The painful story shows the farce played out from both American and Russian view-points and is inter-cut and contrasted with scenes from the Bolshoi's wildly successful 73-day first US tour in 1959 when Ulanova and Plisetskaya appeared to full houses, flowers were strewn in front of the dancers as they walked out and they received general adulation.
 


© Warner Music Vision


"People claim that Russia has been damned for her sins, punished with poverty, disasters and terrible governments, but in reality it seems Russia is blessed, we get gifts from above. Ulyana Lopatkina is one of those gifts." This quotation from ballet critic Vadim Gajevski sets the tone for Macqueen's second film, 'The Kirov in Petersburg,' about Russian ballet at home, present and past. With unabashed irony the 'hero' and main protagonist of this film is Oleg Vinogradov, artistic director of the Kirov Ballet from 1977 until 1996 when he was ousted after being accused of demanding back-handers from foreign promoters. For dubious-sounding reasons, and in spite of a confession, the prosecution was dropped. He then, with Jeffrey Archer-like chutzpah, went on to create a kitsch ballet about his sufferings. This documentary was made after the scandal but before he had left the Kirov.

As in the first film the present state of the ballet is contrasted with Soviet times when, in many respects, the situation was much more supportive of both the company and its audience. In pre-Revolutionary days the nobility followed the Czar's love of ballet but ordinary people were excluded.
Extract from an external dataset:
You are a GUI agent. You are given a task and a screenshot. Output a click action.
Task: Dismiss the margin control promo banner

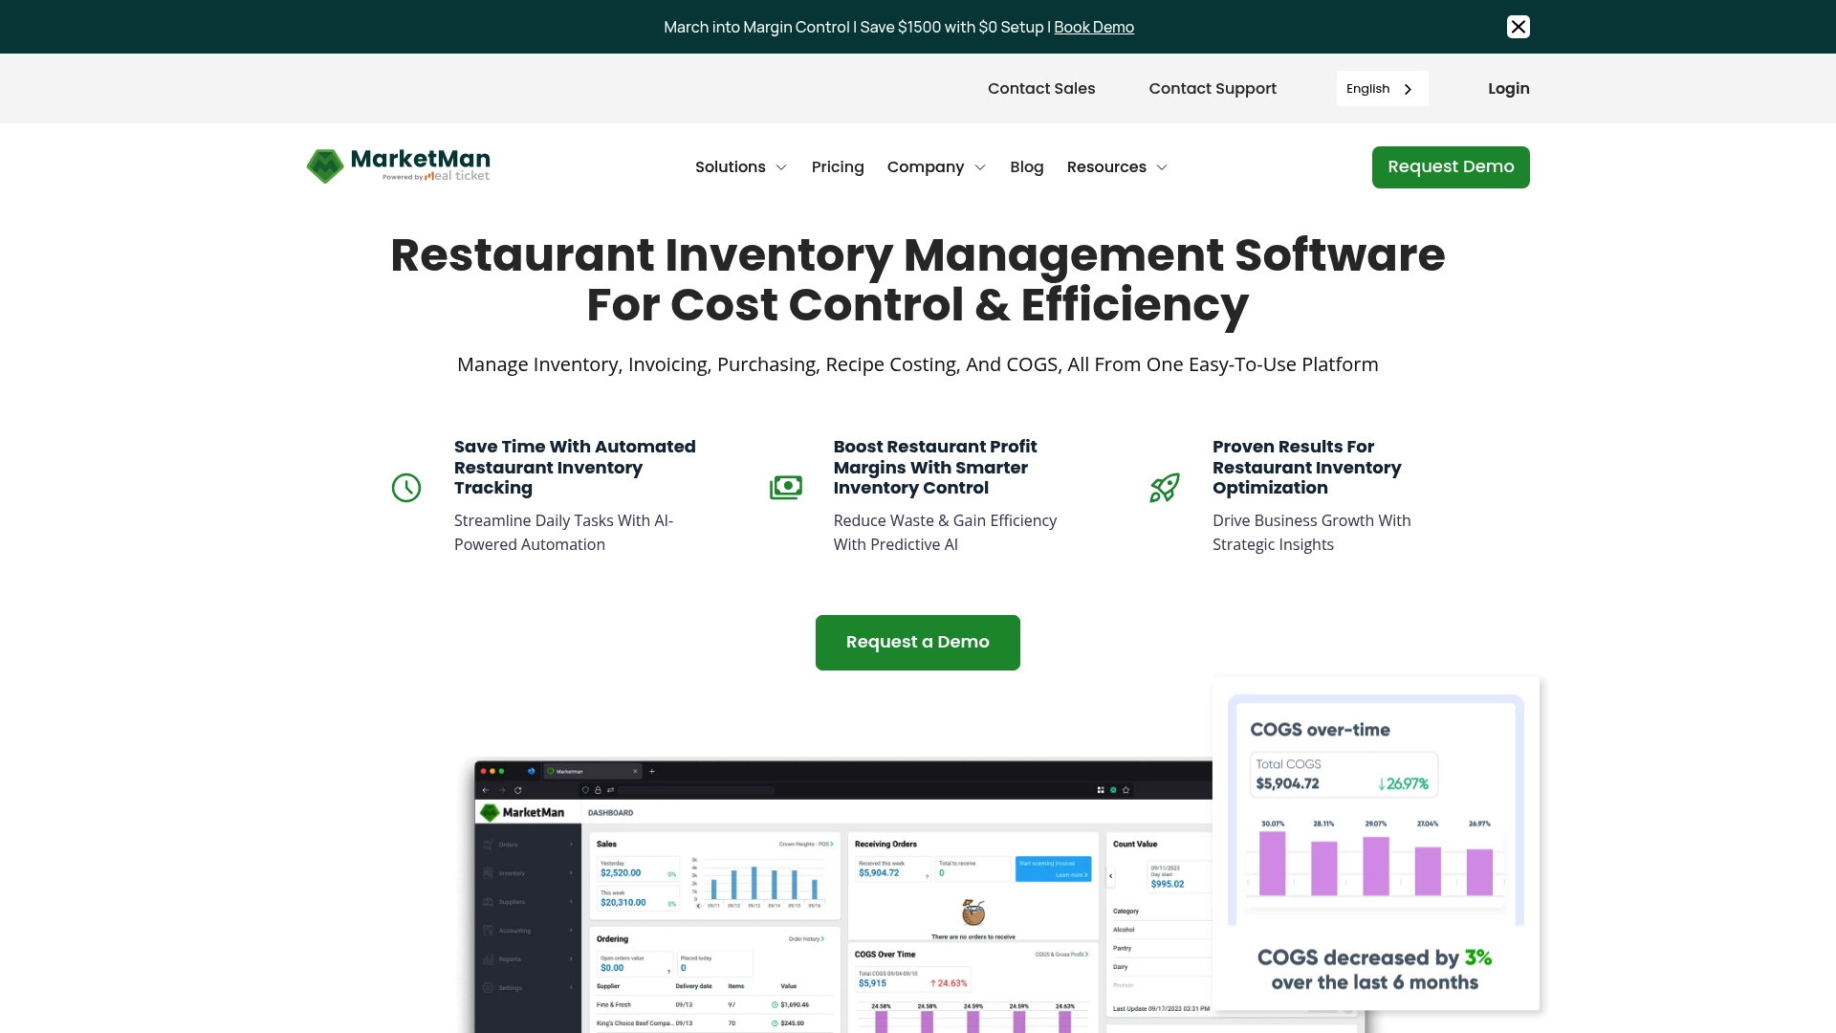1519,27
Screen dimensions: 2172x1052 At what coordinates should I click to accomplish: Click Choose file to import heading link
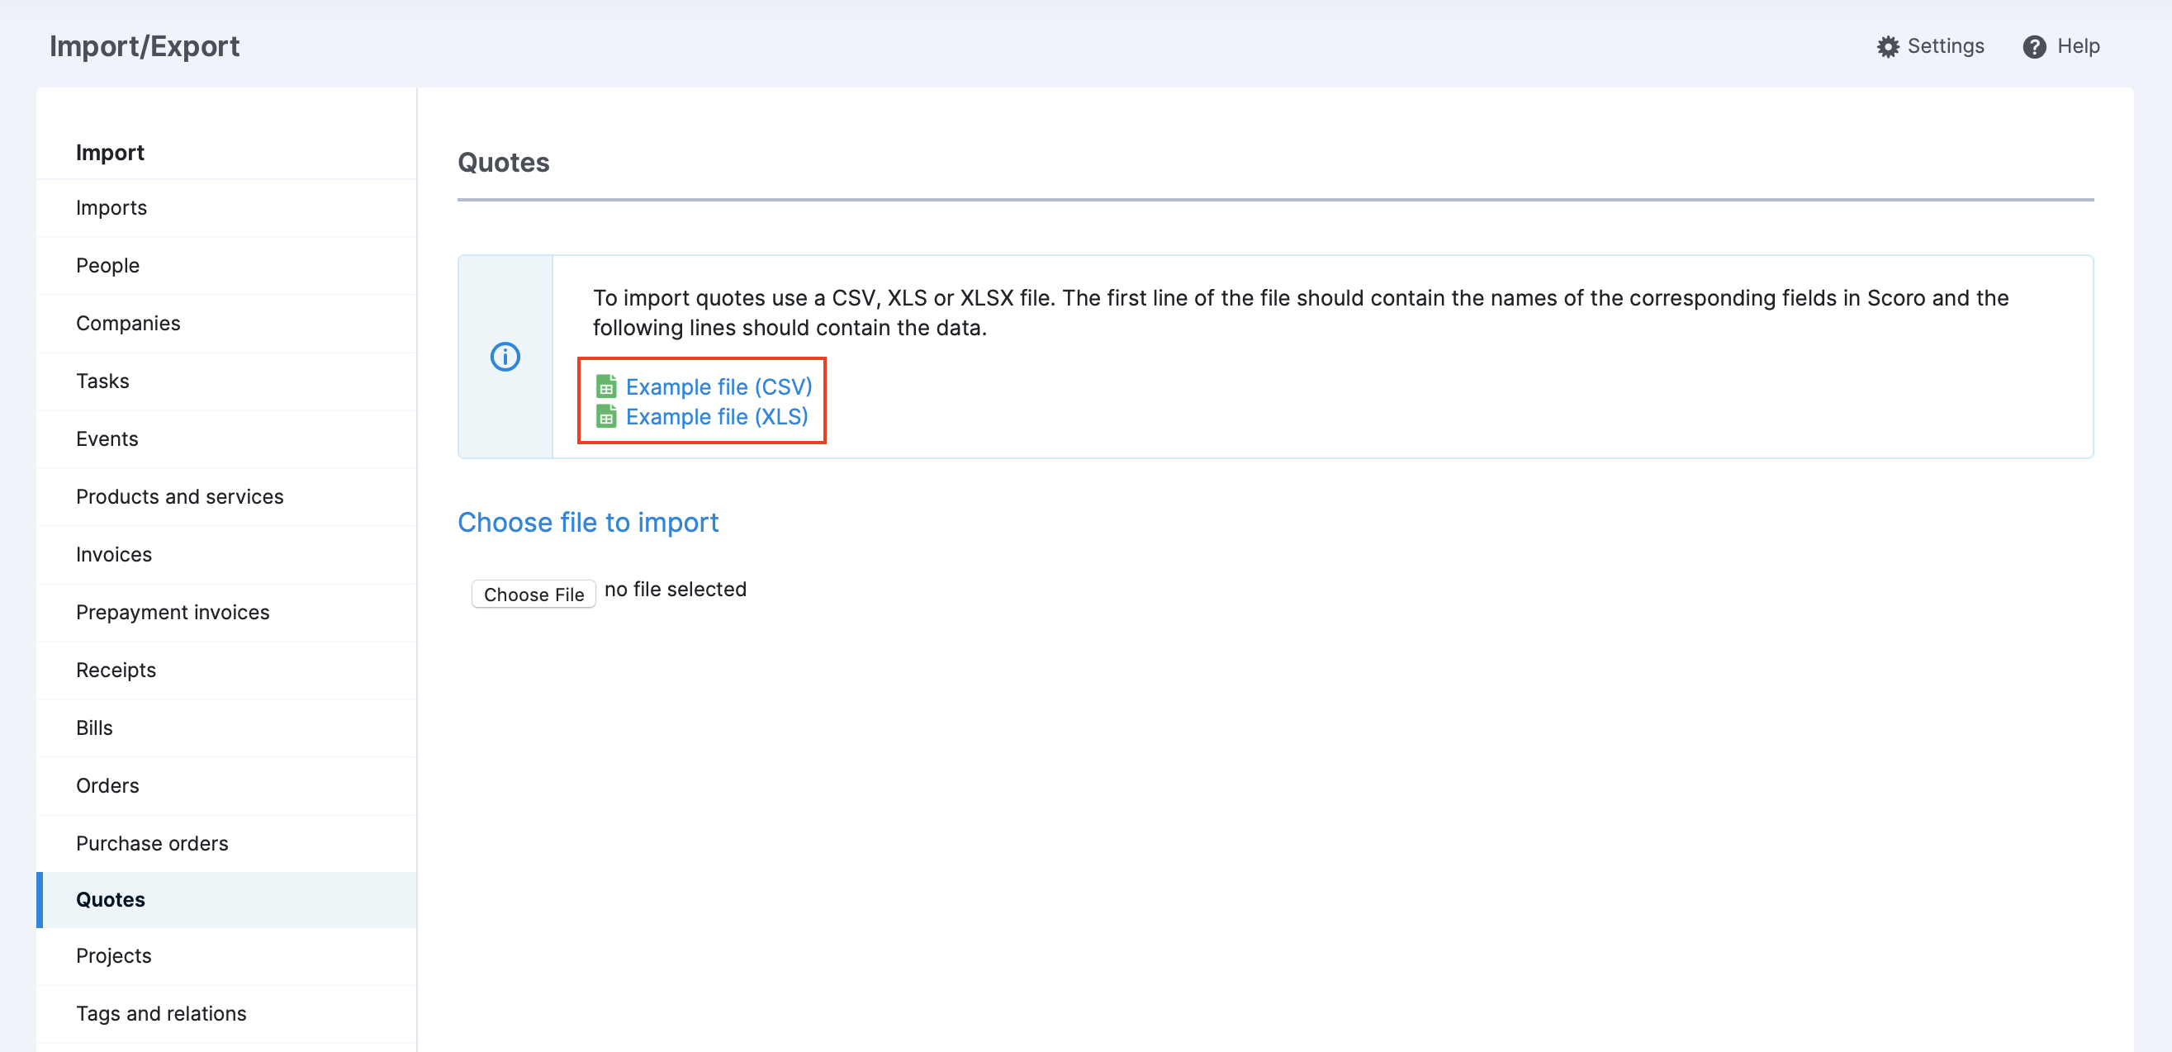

Post Revolution it became available to all and, although 'socialist realism' was the officially approved genre of art, the authorities feared an excess of realism and supported ballet because of its 'safe' fantasy element, lack of potentially dangerous messages and capacity for distracting the populace (which willingly went along with this). Thus as Gajevski says "ballet was an art for poor people, an ideal art for a poor country." (This view contrasts starkly with the West's current attitude to ballet as being a minority pursuit for the well-to-do.)

But things have changed. Yelina Gordina, a teacher, talks of her earlier days when ordinary folk could take their children to the Mariinsky, subsidised and organised by the state farm, and compares that to the present (1996) when she can no longer afford such a visit. (Ironically she was filmed whilst on a group outing to the Kirov which was part of the regional governor's election campaign.)

This mixture of the political and personal, the present and past is what makes both of these documentaries so interesting. Both contain fascinating clips but neither have extensive dance footage: that is hardly the point.